Marilyn Panayi - (Gesture)   

Marilyn is a Life Sciences Zoology graduate from Liverpool University, where she specialised in developmental biology. She began her academic research career at University College London in the Department of Anatomy & Embryology. Since then she has held posts in the UK, USA and worked on various EU research projects. Marilyn is currently completing her PhD studies, with a thesis entitled: 'Spatial Cognition in Action: SCA Towards a model of dynamic neuro-atypical and neuro-typical child embodied gesture' submitted (2010). Her research and pedagogy focuses on: modelling of neuro-atypical and neuro-typical children's spatial cognition (gesture); enhancing children's dynamic interaction; development of future interactive technologies.

Selected Publications
Selected conference presentations

Kamila Polisenska - Child Language   

Kamila's PhD thesis is titled An investigation of relations between children's language and memory, and is supervised by Shula Chiat and Penny Roy. Kamila's main research interest is first language acquisition. She particularly interested in the relation between memory and language development. Although this relationship is widely recognized, its nature is little understood. Measures of short-term memory such as word, non-word and sentence repetition have demonstrated high levels of sensitivity in differentiating children with language impairment from their typically developing peers. Given the sensitivity of repetition tasks it is desirable to know how much they depend on memory and how much on language knowledge. The aim of Kamila's project is to establish how linguistic (i.e., lexical, prosodic, semantic, and syntactic) factors influence memory span. She will investigate the memory-language relation by looking at young children's repetition of sentences and pseudosentences that are systematically varied in linguistic and memory demands.

Conference presentations

Ashwag Wallan - Child Language   

Ashwag's thesis title is An investigation of sentence repetition as a measure of linguistic processing in both typically developing and language impaired Saudi children, and this work is being supervised by Shula Chiat and Penny Roy. The study aims to investigate the possibility of using sentence repetition as an assessment tool for Arabic language development by comparing the levels and patterns of performance of typically developing children and children with language impairment on a novel Arabic sentence repetition task. A further purpose is to investigate the underlying processes involved in the sentence repetition task by comparing the performance of participants on three conditions of sentence repetition (typical sentences, semantically anomalous sentences, syntactically anomalous sentences) and on a phonological short-term memory test involving digit span, word serial recall and nonword serial recall.

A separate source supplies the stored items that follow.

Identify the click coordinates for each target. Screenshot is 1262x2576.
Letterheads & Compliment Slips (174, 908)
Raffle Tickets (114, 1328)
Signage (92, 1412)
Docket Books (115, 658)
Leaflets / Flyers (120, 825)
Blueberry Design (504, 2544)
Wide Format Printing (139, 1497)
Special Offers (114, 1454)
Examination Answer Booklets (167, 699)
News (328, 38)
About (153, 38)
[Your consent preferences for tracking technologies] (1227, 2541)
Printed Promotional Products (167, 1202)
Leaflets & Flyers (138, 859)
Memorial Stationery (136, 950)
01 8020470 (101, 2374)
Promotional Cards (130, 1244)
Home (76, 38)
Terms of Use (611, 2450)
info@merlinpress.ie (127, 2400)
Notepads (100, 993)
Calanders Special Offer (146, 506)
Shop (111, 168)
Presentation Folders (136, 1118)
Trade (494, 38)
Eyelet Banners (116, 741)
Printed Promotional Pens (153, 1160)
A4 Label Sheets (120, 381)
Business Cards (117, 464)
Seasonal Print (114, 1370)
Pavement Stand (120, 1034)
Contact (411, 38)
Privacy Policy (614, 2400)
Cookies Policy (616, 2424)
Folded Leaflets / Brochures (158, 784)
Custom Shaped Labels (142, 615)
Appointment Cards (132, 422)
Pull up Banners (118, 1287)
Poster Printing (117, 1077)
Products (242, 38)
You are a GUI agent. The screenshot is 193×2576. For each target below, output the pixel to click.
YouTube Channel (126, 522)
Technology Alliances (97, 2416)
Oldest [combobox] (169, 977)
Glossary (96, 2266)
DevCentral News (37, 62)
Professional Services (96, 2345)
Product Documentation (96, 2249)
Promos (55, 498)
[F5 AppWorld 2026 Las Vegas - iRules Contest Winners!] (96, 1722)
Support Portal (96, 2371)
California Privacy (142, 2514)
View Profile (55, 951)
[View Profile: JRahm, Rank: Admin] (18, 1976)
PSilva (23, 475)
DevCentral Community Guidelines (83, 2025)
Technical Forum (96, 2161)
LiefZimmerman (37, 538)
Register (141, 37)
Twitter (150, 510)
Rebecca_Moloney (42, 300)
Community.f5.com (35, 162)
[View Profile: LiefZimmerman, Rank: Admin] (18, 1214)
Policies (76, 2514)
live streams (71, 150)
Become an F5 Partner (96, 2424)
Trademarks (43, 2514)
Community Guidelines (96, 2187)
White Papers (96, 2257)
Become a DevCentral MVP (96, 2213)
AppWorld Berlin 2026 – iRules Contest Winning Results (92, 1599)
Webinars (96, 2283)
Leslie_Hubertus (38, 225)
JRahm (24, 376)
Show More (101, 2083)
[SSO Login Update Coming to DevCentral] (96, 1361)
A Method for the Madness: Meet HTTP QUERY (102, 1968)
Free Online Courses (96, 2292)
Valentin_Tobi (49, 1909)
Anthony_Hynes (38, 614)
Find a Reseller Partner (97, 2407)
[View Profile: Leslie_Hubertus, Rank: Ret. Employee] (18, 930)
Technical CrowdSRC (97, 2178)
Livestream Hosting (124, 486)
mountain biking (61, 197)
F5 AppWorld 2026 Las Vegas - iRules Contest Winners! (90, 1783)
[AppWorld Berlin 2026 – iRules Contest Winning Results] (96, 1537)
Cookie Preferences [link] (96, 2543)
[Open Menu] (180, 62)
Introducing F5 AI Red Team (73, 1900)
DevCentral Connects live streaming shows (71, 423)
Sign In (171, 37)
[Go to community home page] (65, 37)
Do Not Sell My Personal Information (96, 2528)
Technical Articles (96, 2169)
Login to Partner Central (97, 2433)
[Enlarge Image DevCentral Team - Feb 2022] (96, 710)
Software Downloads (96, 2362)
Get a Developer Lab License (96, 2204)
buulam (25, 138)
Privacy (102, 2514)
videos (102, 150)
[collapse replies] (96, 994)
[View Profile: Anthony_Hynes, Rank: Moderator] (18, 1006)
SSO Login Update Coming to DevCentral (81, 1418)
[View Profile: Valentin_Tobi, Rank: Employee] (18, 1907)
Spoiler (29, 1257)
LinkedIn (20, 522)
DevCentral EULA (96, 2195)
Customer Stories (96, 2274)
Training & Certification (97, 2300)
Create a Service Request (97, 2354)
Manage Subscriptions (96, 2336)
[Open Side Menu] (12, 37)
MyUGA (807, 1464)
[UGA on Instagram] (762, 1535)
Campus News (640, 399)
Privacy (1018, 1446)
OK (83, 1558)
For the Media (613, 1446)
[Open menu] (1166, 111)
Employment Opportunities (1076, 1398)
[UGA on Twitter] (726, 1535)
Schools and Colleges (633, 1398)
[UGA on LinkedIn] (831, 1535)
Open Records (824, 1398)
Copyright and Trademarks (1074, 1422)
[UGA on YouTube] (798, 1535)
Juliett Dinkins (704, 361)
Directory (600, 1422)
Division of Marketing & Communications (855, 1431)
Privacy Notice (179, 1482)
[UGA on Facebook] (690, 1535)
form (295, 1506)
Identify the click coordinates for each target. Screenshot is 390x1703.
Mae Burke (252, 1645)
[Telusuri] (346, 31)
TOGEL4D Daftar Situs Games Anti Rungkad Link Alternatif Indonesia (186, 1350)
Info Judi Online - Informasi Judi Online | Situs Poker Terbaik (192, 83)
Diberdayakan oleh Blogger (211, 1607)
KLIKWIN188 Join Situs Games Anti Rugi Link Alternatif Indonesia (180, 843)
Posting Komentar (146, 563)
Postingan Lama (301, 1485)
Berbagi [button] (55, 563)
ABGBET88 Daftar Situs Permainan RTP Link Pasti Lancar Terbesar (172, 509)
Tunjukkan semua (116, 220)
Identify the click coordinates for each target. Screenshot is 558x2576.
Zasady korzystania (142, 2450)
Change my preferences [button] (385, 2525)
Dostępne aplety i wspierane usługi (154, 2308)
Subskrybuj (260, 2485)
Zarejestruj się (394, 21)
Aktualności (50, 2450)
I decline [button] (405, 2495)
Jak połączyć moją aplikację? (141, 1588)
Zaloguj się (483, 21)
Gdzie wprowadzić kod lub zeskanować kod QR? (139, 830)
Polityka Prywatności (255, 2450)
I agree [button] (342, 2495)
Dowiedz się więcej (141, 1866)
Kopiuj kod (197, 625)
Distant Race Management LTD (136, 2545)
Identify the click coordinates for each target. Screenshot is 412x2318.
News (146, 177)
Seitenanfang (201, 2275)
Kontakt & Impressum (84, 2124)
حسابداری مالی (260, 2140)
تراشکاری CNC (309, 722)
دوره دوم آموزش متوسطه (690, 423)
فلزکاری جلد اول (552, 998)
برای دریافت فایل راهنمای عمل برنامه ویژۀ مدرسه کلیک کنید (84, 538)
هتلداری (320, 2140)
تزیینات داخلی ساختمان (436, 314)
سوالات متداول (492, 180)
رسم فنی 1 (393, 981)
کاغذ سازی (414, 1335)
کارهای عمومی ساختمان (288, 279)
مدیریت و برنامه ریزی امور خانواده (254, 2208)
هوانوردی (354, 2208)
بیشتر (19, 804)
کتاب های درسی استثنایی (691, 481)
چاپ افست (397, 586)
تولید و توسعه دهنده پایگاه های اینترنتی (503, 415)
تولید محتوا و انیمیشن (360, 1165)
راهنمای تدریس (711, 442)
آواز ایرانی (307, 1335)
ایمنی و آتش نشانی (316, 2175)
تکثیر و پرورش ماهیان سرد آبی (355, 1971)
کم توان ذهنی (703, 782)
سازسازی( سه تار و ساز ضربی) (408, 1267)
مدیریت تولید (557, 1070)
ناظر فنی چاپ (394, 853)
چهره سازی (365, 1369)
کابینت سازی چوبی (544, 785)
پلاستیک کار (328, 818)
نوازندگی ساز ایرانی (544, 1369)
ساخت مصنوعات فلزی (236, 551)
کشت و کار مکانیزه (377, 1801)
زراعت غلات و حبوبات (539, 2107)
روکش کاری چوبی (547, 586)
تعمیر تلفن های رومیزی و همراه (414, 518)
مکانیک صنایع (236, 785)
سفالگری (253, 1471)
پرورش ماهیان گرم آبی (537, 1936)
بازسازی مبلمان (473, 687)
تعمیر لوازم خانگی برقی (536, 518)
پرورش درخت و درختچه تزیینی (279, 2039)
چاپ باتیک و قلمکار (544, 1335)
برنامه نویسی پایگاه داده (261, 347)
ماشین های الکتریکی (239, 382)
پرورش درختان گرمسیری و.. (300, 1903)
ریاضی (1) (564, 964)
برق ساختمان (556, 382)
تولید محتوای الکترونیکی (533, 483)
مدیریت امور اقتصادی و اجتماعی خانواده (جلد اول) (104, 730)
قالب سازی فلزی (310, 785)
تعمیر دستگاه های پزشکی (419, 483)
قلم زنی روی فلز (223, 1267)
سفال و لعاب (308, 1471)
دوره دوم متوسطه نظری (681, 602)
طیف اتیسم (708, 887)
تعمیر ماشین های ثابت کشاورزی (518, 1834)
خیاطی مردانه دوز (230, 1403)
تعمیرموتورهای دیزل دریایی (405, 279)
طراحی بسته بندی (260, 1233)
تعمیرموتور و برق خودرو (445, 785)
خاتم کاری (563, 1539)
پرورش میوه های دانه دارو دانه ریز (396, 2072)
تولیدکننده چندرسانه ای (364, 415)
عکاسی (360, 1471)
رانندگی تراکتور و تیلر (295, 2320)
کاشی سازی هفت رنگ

Anne Zimmer-Stahl - Aphasia   

Anne's dissertation concerns Intonation in aphasia: An autosegmental-metrical approach. Her supervisors are Rachael-Anne Knight and Naomi Cocks. Anne is analysing intonation in nonfluent aphasic speech with respect to which disturbances can be explained by primarily intonational impairments and which are due to secondary effects resulting from other areas of linguistic breakdown. Issues under consideration include the relationships between competence and performance, syntax and prosody, phonetics and phonology. Of special interest will be the question of where timing comes into play in terms of processing as well as in terms of representational categories (as in tonal alignment).